In the best restaurants, the service is imperceptible. Menus appear, glasses are filled, entrées arrive, and bottles are emptied—all in a quiet choreography that doesn't call attention to itself. Not at TAG. Here, the service may start well, but there hasn't been a single visit (and I've been numerous times) when it hasn't fallen apart at some point. Some of the problems: Dirty plates aren't replaced, cocktail glasses aren't removed, entrées are forgotten ("Oops, my bad," explained our server). On top of that, the waitstaff seems perpetually rushed. Or absentminded. Or both.

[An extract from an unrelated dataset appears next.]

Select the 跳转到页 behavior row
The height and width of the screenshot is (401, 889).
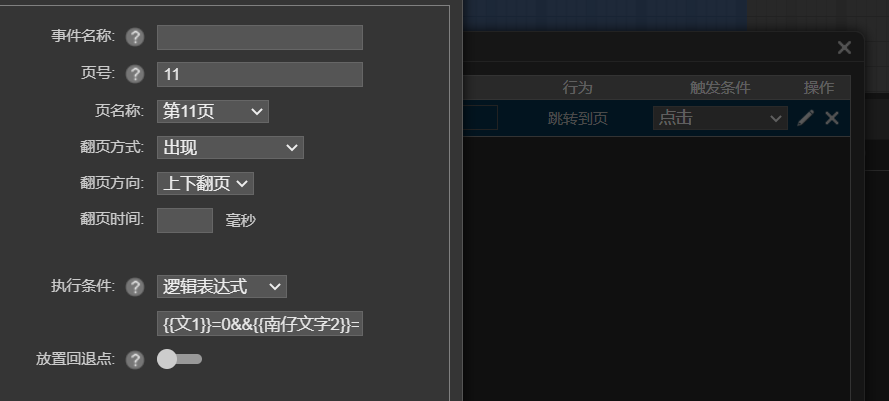click(657, 118)
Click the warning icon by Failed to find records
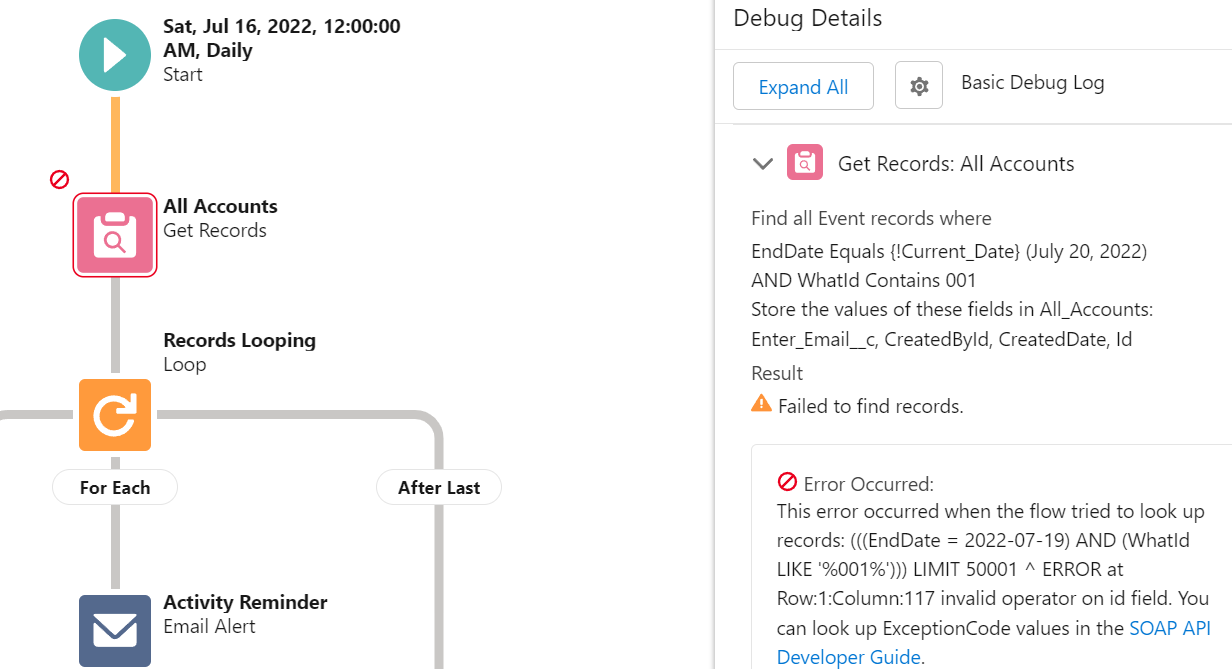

At TAG, servers take drink orders but scurry off before getting everyone at the table. The person who takes your drink order is often different from the person who takes your dinner order. And the third person, who ultimately delivers your food, will explain the dish in such rote, rapid-fire delivery that you have no idea what she just said. Instead of feeling coddled, you'll feel confused and may spend a large potion of your meal craning your neck in a desperate attempt to find a server who might take pity on you. I suspect that TAG is trying to streamline service by having a number of people serve each table, but the dance needs a lot more rehearsal.

And then there's the infomercial delivered by your server when you sit down. It's a spiel about where Guard has cooked, what Guard's influences are, what Guard calls his cuisine (Continental Social Food), what Guard wants you to experience from TAG, an acronym that happens to be his initials. This will likely be your first clue—as it was mine—that the restaurant is a little too much about Troy Guard and not quite enough about you.

Yet, it would be so easy to fix. If Guard could dial down the self-promotion and get the front of the house working as well as his kitchen, this restaurant would really sing. After all, Guard is accomplished, and he's serving up some of the most creative cuisine in the city. Until then, don't expect a meal at TAG to thoroughly transform a bad day into a good one.